I’ve been pondering this. The only thing I can think of is that it was a French product, originally, they sold to a conglomerate, and maybe this grocery was getting the version they sell in France shipped in. I don’t think most French people would enjoy what’s on offer in the US.
If you think Boursin is too airy and insubstantial you could use an herbed goat cheese. That’s not hard to find. I think that’s what M. Boursin was doing in the 1950s anyway, but somehow packaged it on an industrial scale and saved people the bother of doing it themselves.
That’s pretty much what we’ve been doing, getting herbed cherve on those occasions when plain won’t do.
…I’m glad you cleared that up for me because I remember there being an ad I saw a few times back in the day with the strap line “du vin, du pain…du boursin” & I was wracking my brain to try & remember if I really had seen it in france like I thought or if was just a poncy way of flogging the stuff in the UK
Sorry Cousin Matthew, you can’t admit you made an honest mistake and work in right wing media!
@CousinMatthew your hoaxes must taste better than many people’s serious attempts at cooking.
I used to make a delicious (and lazy) creamy pasta sauce with this and one day it just wasn’t enough. Shrinkflation strikes again!
I like to make a lazy cream sauce with watered down mascarpone (and lemon juice and garlic).
Classic (original flavor) Boursin on Triscuits is AMAZEBALLS when one requires some Night Cheese!
Just putting that out there, for the fans of Night Chiz (or honestly, ANY-time-of-the-day Chiz😉😁🤗)
My husband recently asked if anyone actually likes Triscuits and I couldn’t believe such a question could even be thought up!
Triscuits are a PERFECT vehicle for Boursin, AND for a nice, crystally, sharp & aged cheddar (the black pepper & olive oil ones go EXCEPTIONALLY WELL with that good aged cheddar!😉)
What. Is he crazy? We always have triscuits in our house. The cracked pepper ones are the best.
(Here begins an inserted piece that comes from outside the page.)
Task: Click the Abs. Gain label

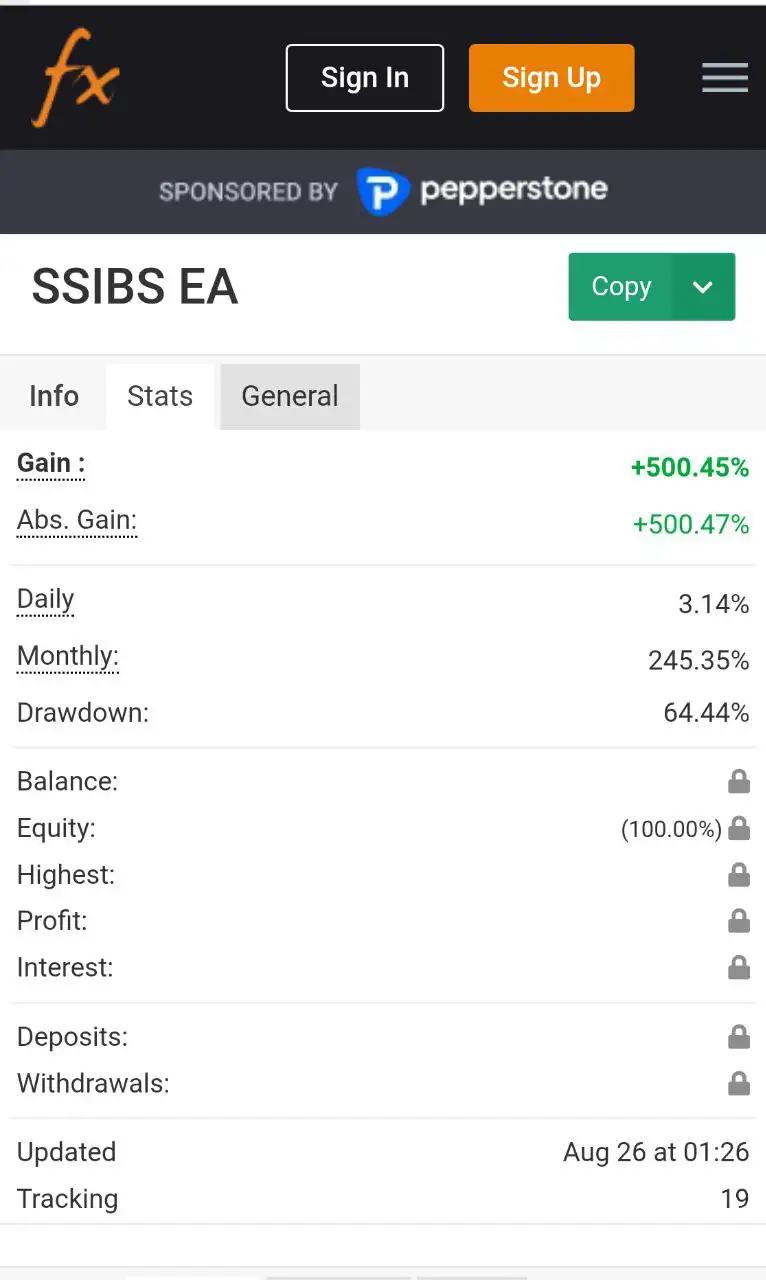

Triscuits and saltines are our cracker standbys.
Comments from the grounding in the cheap seats (who LOVES all things Chiz and po-tay-toes!!!)
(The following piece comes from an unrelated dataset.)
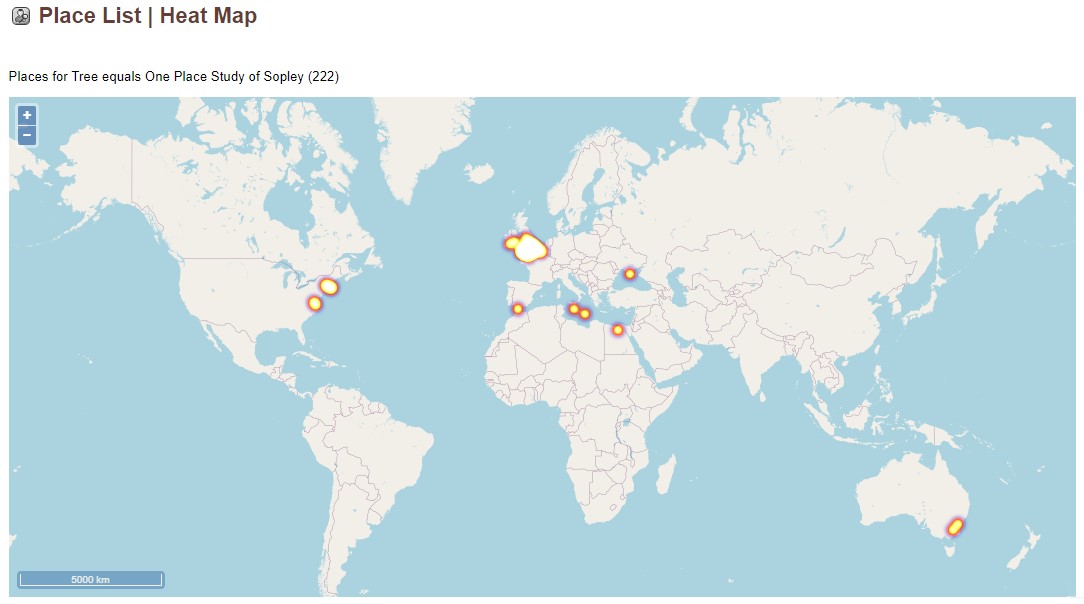Zoom in using the map's plus icon

(26, 116)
1. FYI, Alouette is a POOR substitute for Boursin, and if you are used to both the brininess and subtle flavors of real Boursin, you WILL be sadly disappointed. (BUT, the real stuff goes on sale at Target, every few months, so you CAN stock up for the 1-2 months in between the sale times!😉)
2. THOU SHALT *NOT* DISRESPECT THE Russet! (😉);
They may be ubiquitous, and to some, blase, or “Exceedingly Mid-Century American,” but the Burbank Russet is a pretty phenomenal tuber;
Luther Burbank developed the original Russet as a way to help the Irish survive the famine.**
He was NOT a great person in some ways–primarily because he was a fan of Eugenics… but he did a LOT of good for the world, as just a rando–non scientist–guy who puttered around crossing plants in his gardens.
And the book about him is fascinating, if you like plant-geekery!
3. For the easiest way to prep garlic, get yourself a garlic grating plate!😉 they can be used for hard cheeses, ginger, and things like nutmeg, too!
You DON’T need the fancy brush, a silicone spatula will clean the plate well, too.
Also, garlic grating pro-tip; put a rubber/nitrile/plastic glove on your hand before picking up & grating the clove(s) of garlic, and your hand won’t smell for DAYS!😉
Cousin Matthew, I plan to make *some* version of your ‘taters this weekend.🤤😃🤗
I probably WILL substitute out the gruyere, though, for some good old-fashioned orange Midwestern-style cheddar/colby/ co-jack, though, since I have no gruyere on hand, AND “Traditional Midwestern Orange” is the main shade of chiz in my fridge😉
**the reason for the famine was Late Blight–it decimated the Lumper, which was Ireland’s most popularly-grown ‘tater.
I was not knocking the russet potato in any way! I was just trying to describe it because I can’t figure out how to load images (I supply a header image and a lovely and very patient dead splinter helper does it.) Russets are the work horses of the tuber diets.